La laurea rappresenta sempre un titolo di studio ambito e determinante non solo per accedere a determinate professioni, ma anche per acquisire le competenze necessarie per svolgere al meglio un lavoro qualificato.

Esistono, tuttavia, alcune specializzazioni universitarie che non sembrano spianare la strada per trovare un’occupazione: è l’Osservatorio Statistico dei Consulenti del Lavoro a rendere noti i risultati di un’indagine che mostra la netta forbice tra l’offerta formativa universitaria nazionale e la reale occupabilità dei laureati.

Il report “Quale laurea dà maggiori opportunità occupazionali? L’analisi dei laureati trentenni in Italia” si basa sulla situazione lavorativa de giovani laureati di età compresa fra i 30 e i 39 anni, mettendo in evidenza come il 19,5% degli oltre 1,7 milioni laureati residenti in Italia sia senza lavoro.

Dal punto di vista retributivo, i laureati mediamente guadagnano il 30% in più rispetto a chi ha solo la licenza media e il 20% in più dei diplomati, rispettivamente 1.632 euro, 1.139 euro e 1.299 euro.

Tuttavia, qualità non vuol dire sempre quantità.

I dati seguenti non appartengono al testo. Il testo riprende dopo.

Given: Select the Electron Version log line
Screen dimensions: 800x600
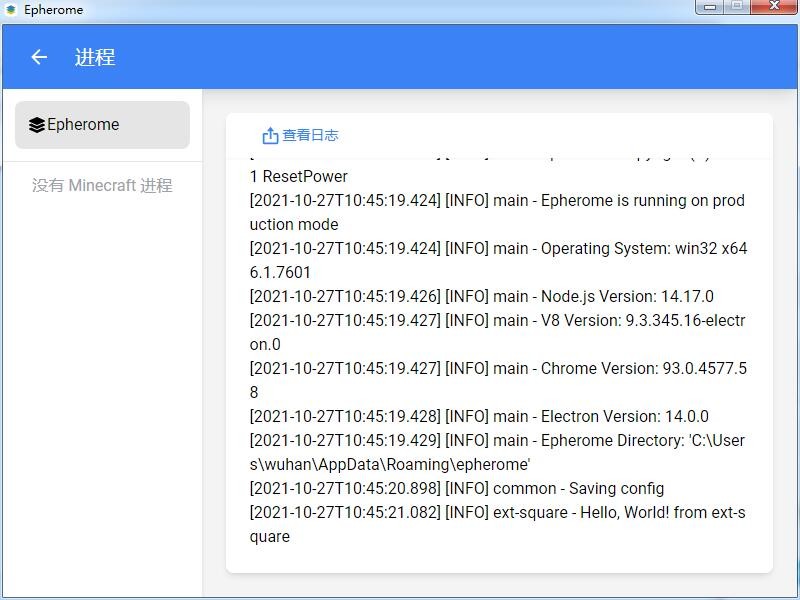Looking at the screenshot, I should tap(479, 417).
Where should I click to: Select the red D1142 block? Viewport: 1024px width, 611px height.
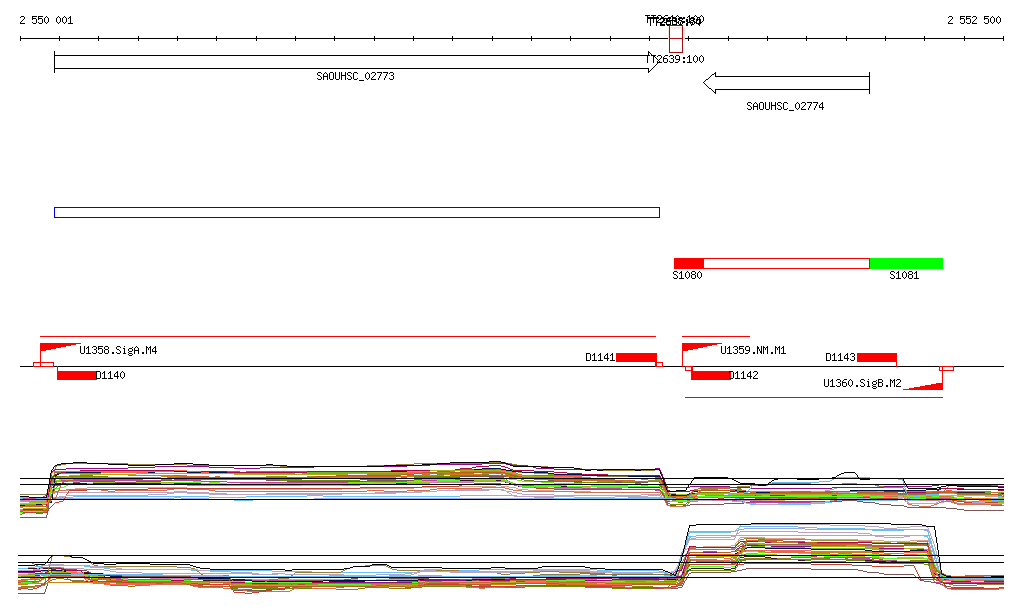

Figure professionali storiche cominciano ad essere meno richieste dal mercato.

Qualche esempio.

Da un lato aumentano i laureati in Medicina, scienze economiche e sociali, psicologia: allo stesso tempo non sembrano incrementare di pari passo le richieste di figure specializzate in questi settori da parte delle aziende.

Calano i laureati in Gurisprudenza così come diminuiscono le opportunità di lavoro nel comparto, mentre non sembrano esserci buone possibilità lavorative per i 287 mila laureati trentenni in Lettere, Filosofia e Storia dei quali il 25% non lavora e solo il 55,6% è occupato in ruoli che si allineano con il percorso di studi svolto.